Am I mistaken? If you think I’m not please help me to make a decision J


Monday, December 7, 2009

a message in a bottle

I’ve seen your note entitled “the promise” and I thought I may comment as the topic reminded me of a situation I’d experienced with one of my friends long ago…

I had his promise to be friends forever… I had his promise to remain together and to be for him as he was for me… I can tell you that we were back to back and side by side… I thought it was a very special relation which I hadn’t experienced before …and I think he felt the same as he told me this in a call oneday… the same call in which he gave me his promises and I think he was so honest that day…

I was so honest and so loyal to him and I think he knew this… I thought I should do my best in this relationship as I considered it a long term- investment, you can call it a life-range investment as I was in it by my all and I’m not exaggerating in telling so… even if he had not felt so, but this was my all and I think he felt the implications of being in by my all…

Suddenly all the words and the promises had gone with the wind with no obvious reason… I really searched for the reason and I hadn’t found a single one…

I didn’t find my friend when I needed him… and really I needed him… while I think he always found me by him… in his sorrows before his happiness…

I felt ingratitude and infidelity…

I’ve tried my best to keep him… but I felt that he did not want to exert an effort to keep me...
I remember that he did nothing to keep his promises to me … he caused me to feel all what you’ve mentioned in your note…
Do you think I was mistaken to try to keep him??
Do you think I should have not taken his promises seriously from the beginning and acting upon?? Because as you know promises imply commitments and related issues the simplest of them is trying to keep the relation; the baseline of it, at least its structure. If I had not believed him once he gave me his word I think I would have not been sorry and feeling betrayed that much.

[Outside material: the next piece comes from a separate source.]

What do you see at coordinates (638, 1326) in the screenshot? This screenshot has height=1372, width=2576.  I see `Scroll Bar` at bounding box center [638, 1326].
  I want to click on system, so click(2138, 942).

You mistakenly may think I’m talking while expecting I did no mistakes; but truly I’ve searched for those mistakes which caused the promises to turn to their opposites in my story and I had not found...

I can conclude that many promises can be broken when the person who gave the promise for some reason decides to pull his word back or to ignore the promise and forget it, mostly misevaluating the other person's ability to be aligned with the promise; ignoring that once s/he gave his/her word to someone; it becomes a deliberate property between the two persons. No one of them has the right to give it away by his/her own without warning the other person. I don’t know whether this applies to the situation you mentioned in your note; but this is my situation.

I think you will think again about your notes’ privacy settings after this message… but thanks anyhow for having the chance to see that you may think about your words oneday...

I think getting feedback from those who you had given words before, is more viable than getting feedback from those who you had not… hoping that you may get feedback from those who you were thinking of while you were writing this note.